Io era senza cravatta, scoperto il capo, ed aveva i panni sudici oltre ogni credere. Al vedermi ei disse:
Ella non è svizzero, bensì italiano, e pertinente a buona famiglia: sono vent'anni che sto nella sezione politica degli stranieri, e conosco a prima vista i tipi delle varie nazioni. L'impiegato, che le rilasciò la carta di sicurezza, è buono, fedele ed esatto, ma manca di esperienza: se vi fossi stato io, ella non mi avrebbe ingannato, e non si troverebbe forse qui: io conosco il suo casato; è inutile tacere la verità
.
Risposi che l'avrei detta. Quindi guardandomi fisamente, mi chiese se avevo biancheria, e me ne offerì: lo ringraziai dicendo, che i miei effetti stavano in mano delle guardie carcerarie. Gli richiesi di mettermi solo: pel che fece venire a sé l'ispettore della Polizei-Hause; non potei ottenerlo, perché contrario agli statuti carcerari. Mi ripeté che s'aspettava da me la esposizione del vero, e dipartissene. Egli era il capo della sezione politica degli stranieri.

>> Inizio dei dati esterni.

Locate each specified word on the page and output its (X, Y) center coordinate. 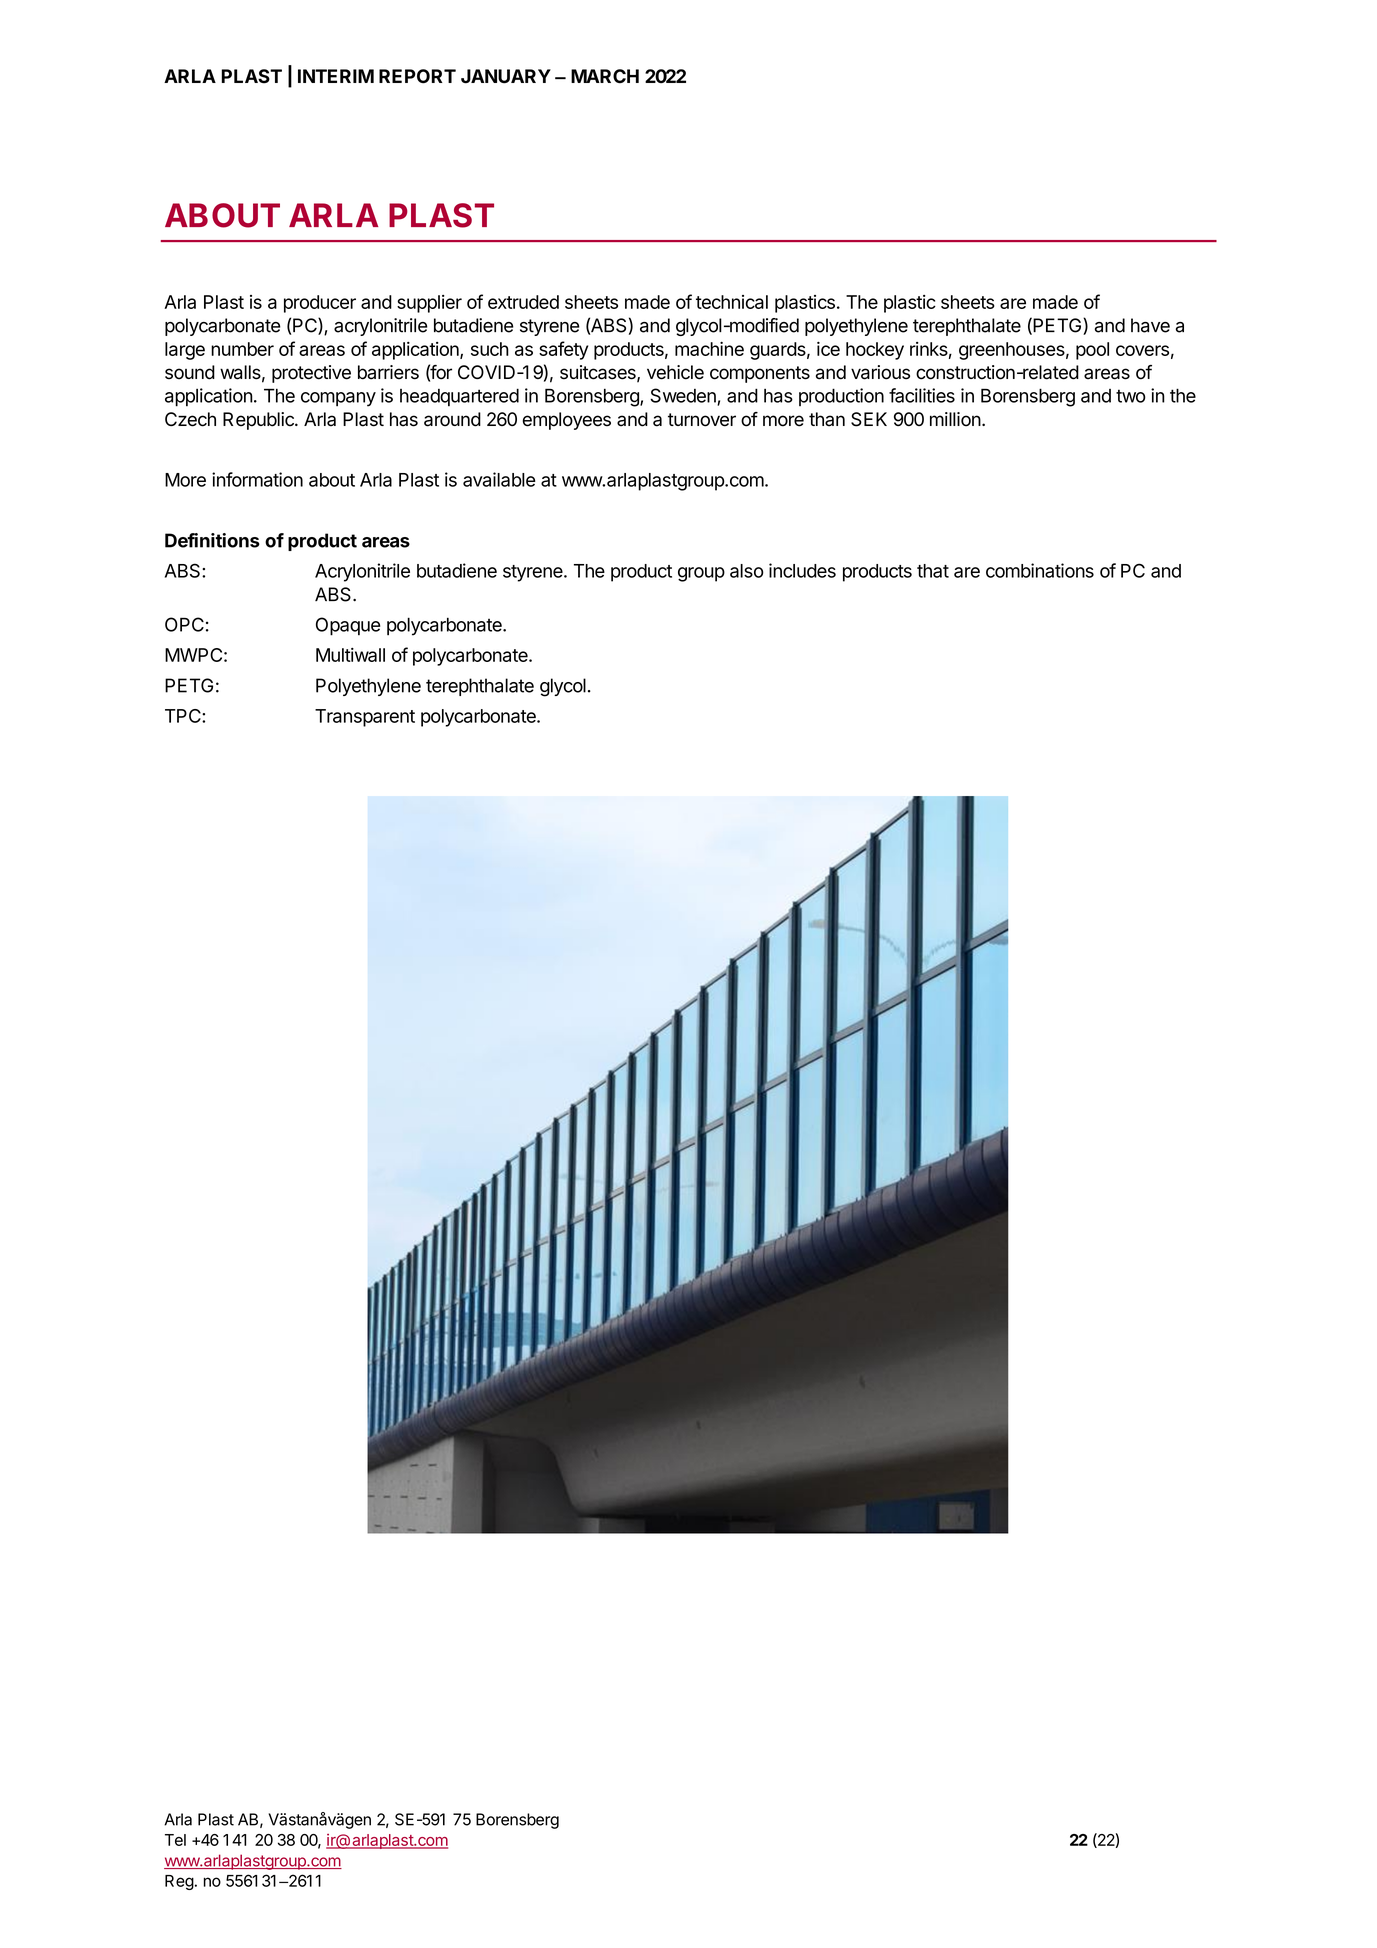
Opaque (348, 626)
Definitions (212, 540)
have (1150, 325)
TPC (184, 716)
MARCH (605, 76)
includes (802, 570)
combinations (1040, 570)
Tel (175, 1840)
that (933, 571)
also (747, 571)
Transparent (365, 718)
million (955, 419)
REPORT (417, 76)
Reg (179, 1882)
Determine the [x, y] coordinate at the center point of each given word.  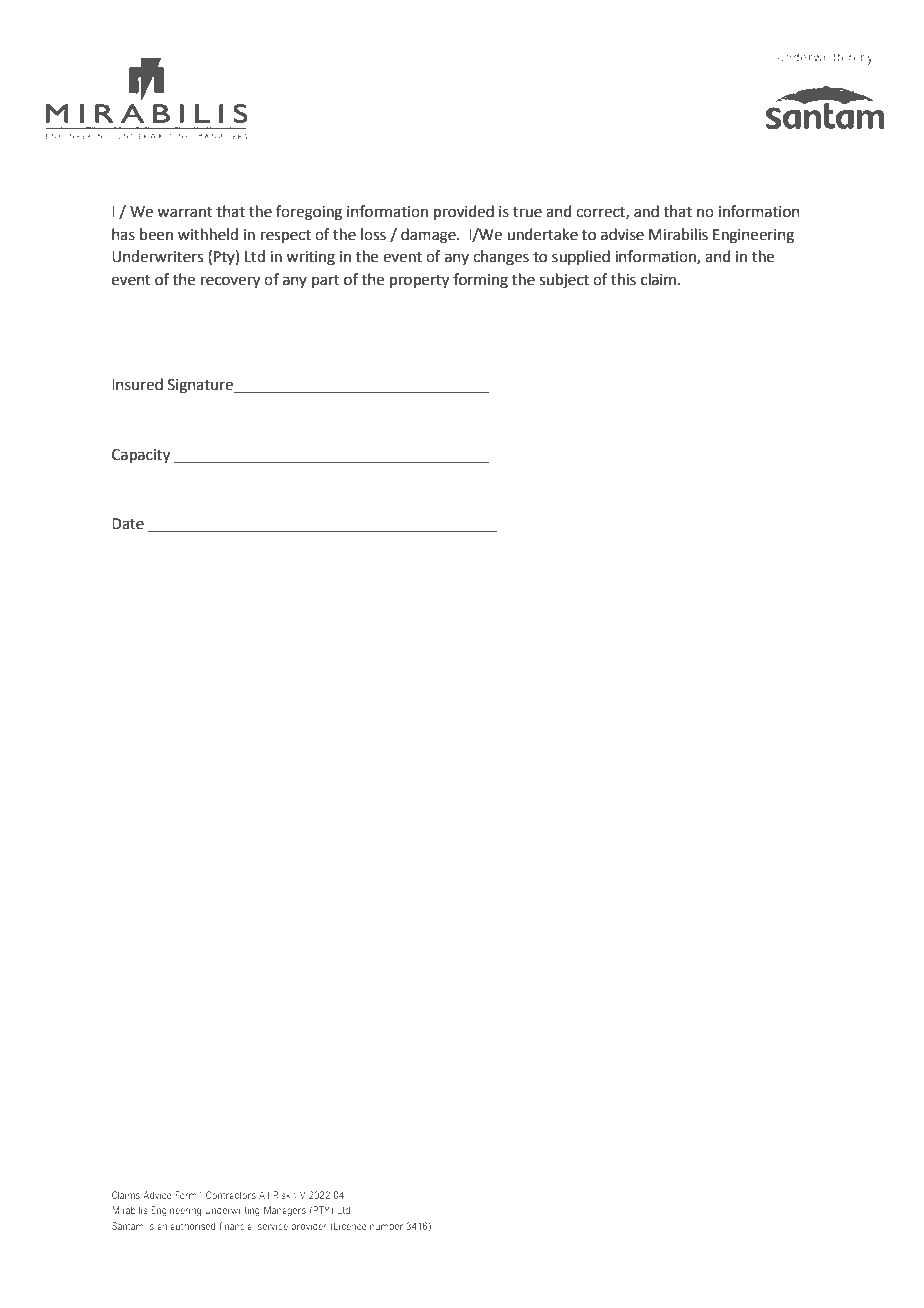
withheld [208, 234]
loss [373, 234]
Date [128, 524]
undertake [542, 234]
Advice [157, 1195]
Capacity [141, 456]
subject [564, 281]
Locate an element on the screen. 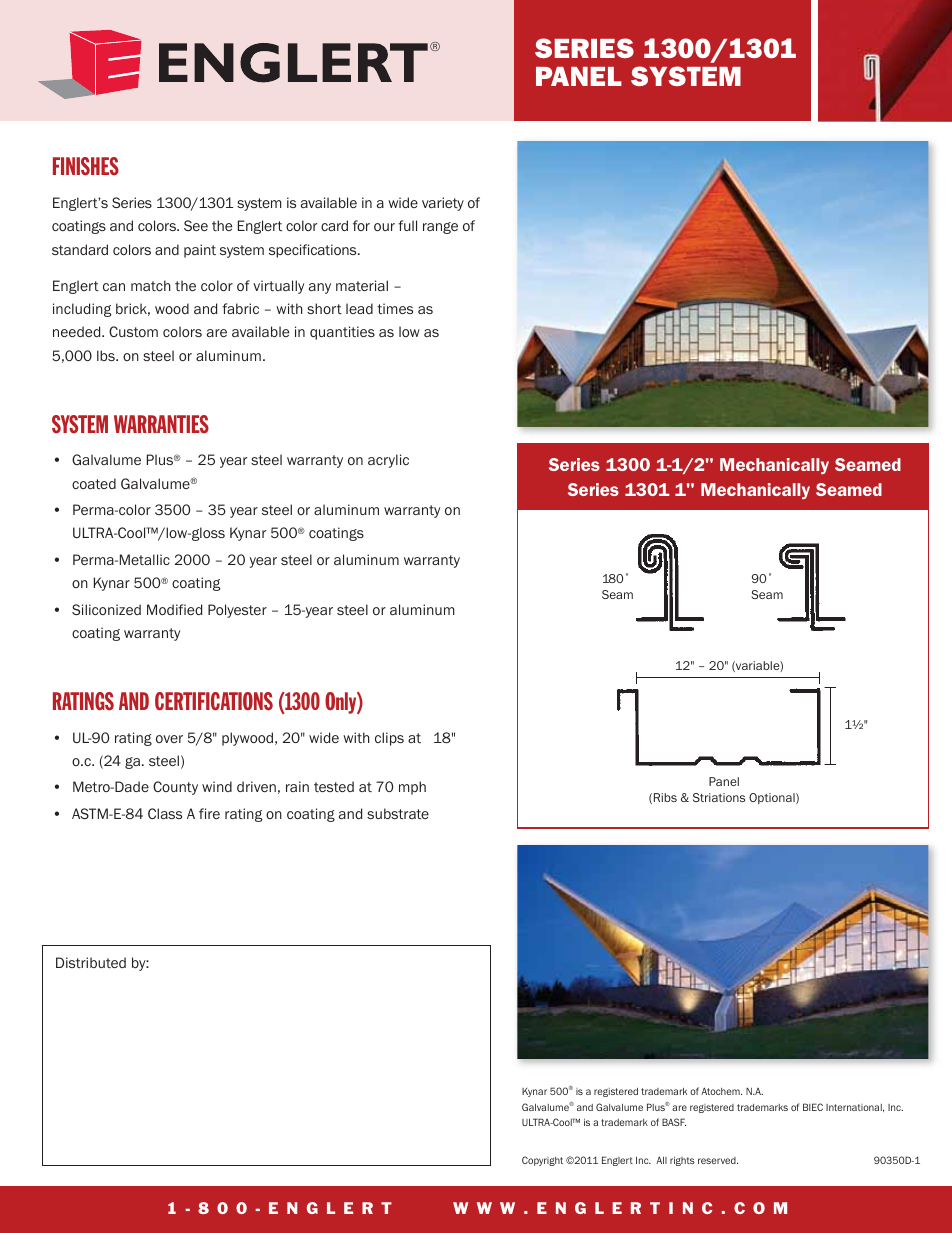  variety is located at coordinates (443, 204).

Il giorno appresso, nello stesso locale, incominciarono gl'interrogatorî: l'impiegato, che mi aveva dato la carta di soggiorno in Vienna, faceva da segretario.
N'ebbi tre lunghissimi: non riposando sopra questi la vera importanza de' fatti che sto narrando, ne riferisco solo la sostanza, per non andare in lungaggini del tutto inutili.
Affermai non essere mai stato prigione, o a guisa di malfattore incatenato e trascinato sur un carro; dissi, che per onore de' miei vecchi genitori e per riguardo dovuto a me stesso, non voleva manifestare il mio vero nome; che per domestiche amarezze aveva lasciato la Toscana, mia patria, e m'era condotto con passaporto svizzero a prendere servizio nell'armata austriaca; che ove fossi venuto meno alle leggi dell'impero, mi si punisse come meglio piacesse; ove no, mi si lasciasse libero, o mi si facesse tradurre ai confini.